Required actions.
(1) Using the text on Halocercus brasiliensis, answer these:
(a) Which animal's respiratory system does this worm mainly infect?
(b) What do the eggs inside the female's uterus contain?
(c) What family does the species belong to?
(2) Write out word for word the part of the text on Halocercus brasiliensis starting at "Female worms are" and ending at "contain developed larvae.".

Extract provided.
++++++++++++++++++++

Halocercus brasiliensis

Scientific classification
- Kingdom: Animalia
- Phylum: Nematoda
- Class: Chromadorea
- Order: Rhabditida
- Family: Pseudaliidae
- Genus: Halocercus
- Species: H. brasiliensis
- Binomial name: Halocercus brasiliensis Lins de Almeida, 1933

= Halocercus brasiliensis =

- Authority: Lins de Almeida, 1933

Parasitic species of nematode

Halocercus brasiliensis is a species of metastrongyloid nematode from the family Pseudaliidae that primarily infect the respiratory system of Guiana dolphin.

== Morphology ==
Halocercus brasiliensis is a yellowish-white, long, relatively thick bodies nematode with attenuated extremities. The cuticle has transverse striations, more pronounced at the anterior and posterior ends. There is no clear difference in length between male and female.

Male worms feature a simple esophagus, a reduced membranous bursa without distinct lobules, subequal spicules with proximal inflation and bifid distal end, and a well-chitinized gubernaculum.

Female worms are ovoviviparous. They feature a simple esophagus, with a vulva near the anus, a short vagina, and a didelphic uterus. Eggs in utero contain developed larvae.

== Pathology ==
Infections are associated with pulmonary lesions, including calcified nodules, emphysema, lung congestion, and edema.

++++++++++++++++++++

Source material.
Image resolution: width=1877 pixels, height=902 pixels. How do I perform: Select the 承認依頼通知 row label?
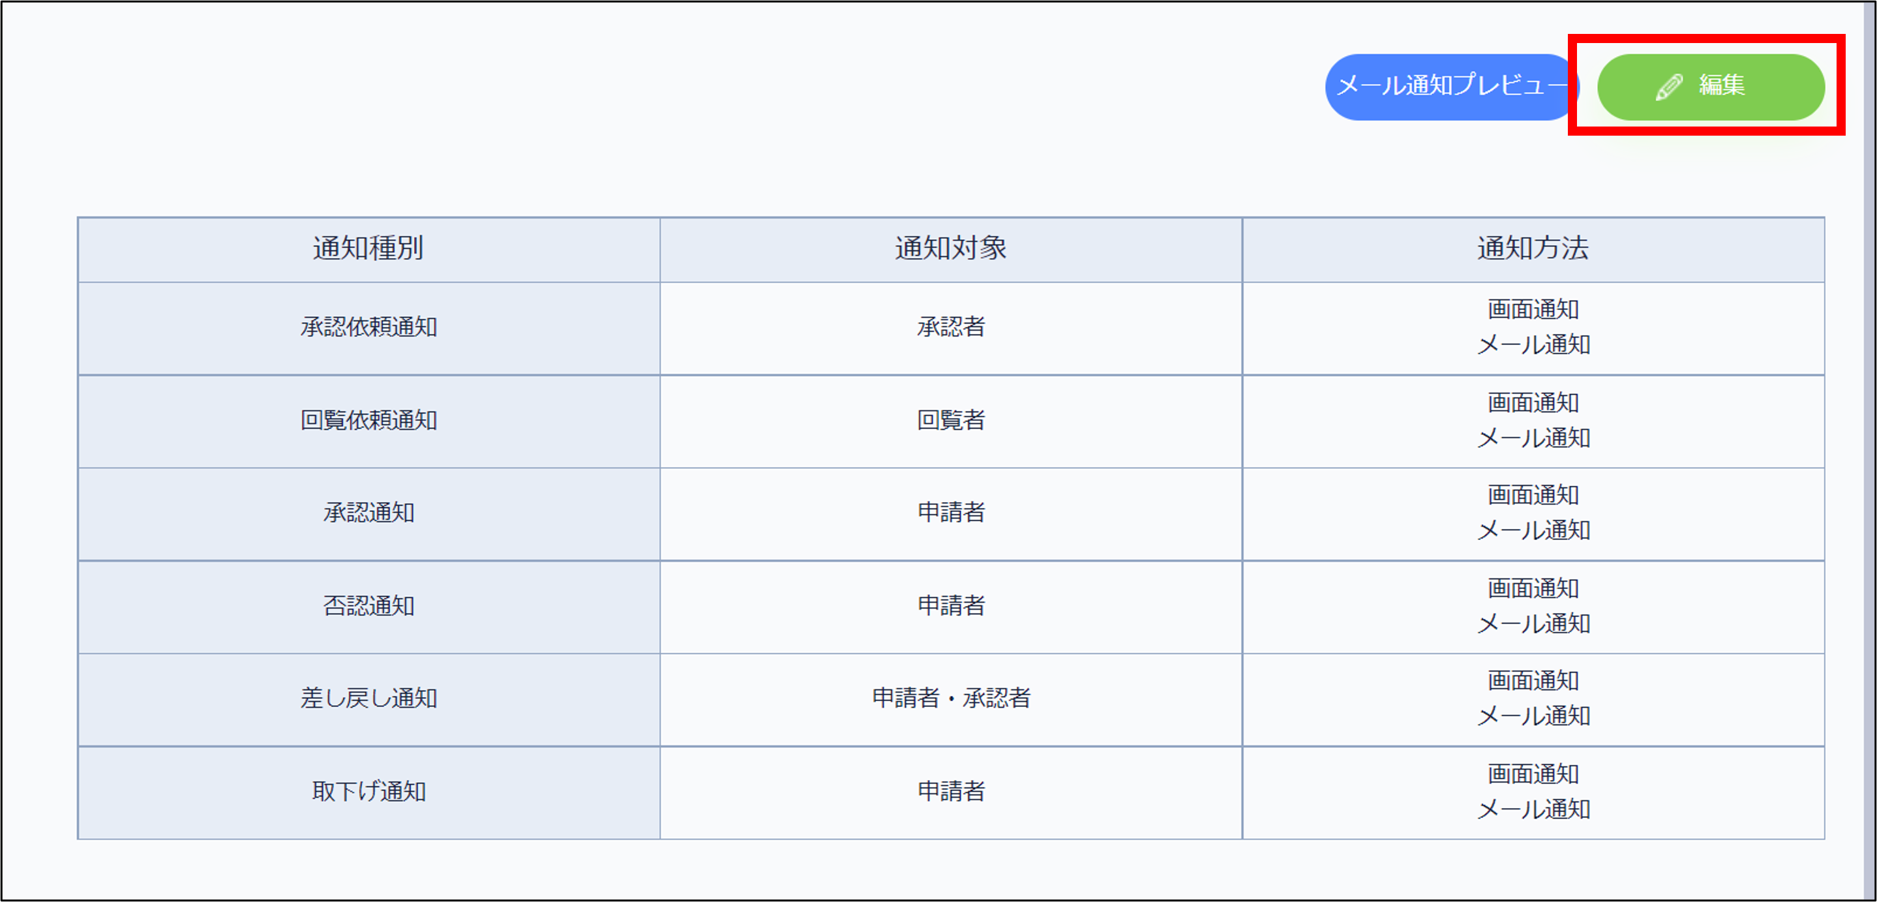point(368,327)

++++++++++++++++++++

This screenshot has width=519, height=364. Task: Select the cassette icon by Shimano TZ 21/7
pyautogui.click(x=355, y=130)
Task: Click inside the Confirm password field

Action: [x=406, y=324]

++++++++++++++++++++

Results.
(1)
(a) The Guiana dolphin
(b) Developed larvae
(c) Pseudaliidae

(2)
Female worms are ovoviviparous. They feature a simple esophagus, with a vulva near the anus, a short vagina, and a didelphic uterus. Eggs in utero contain developed larvae.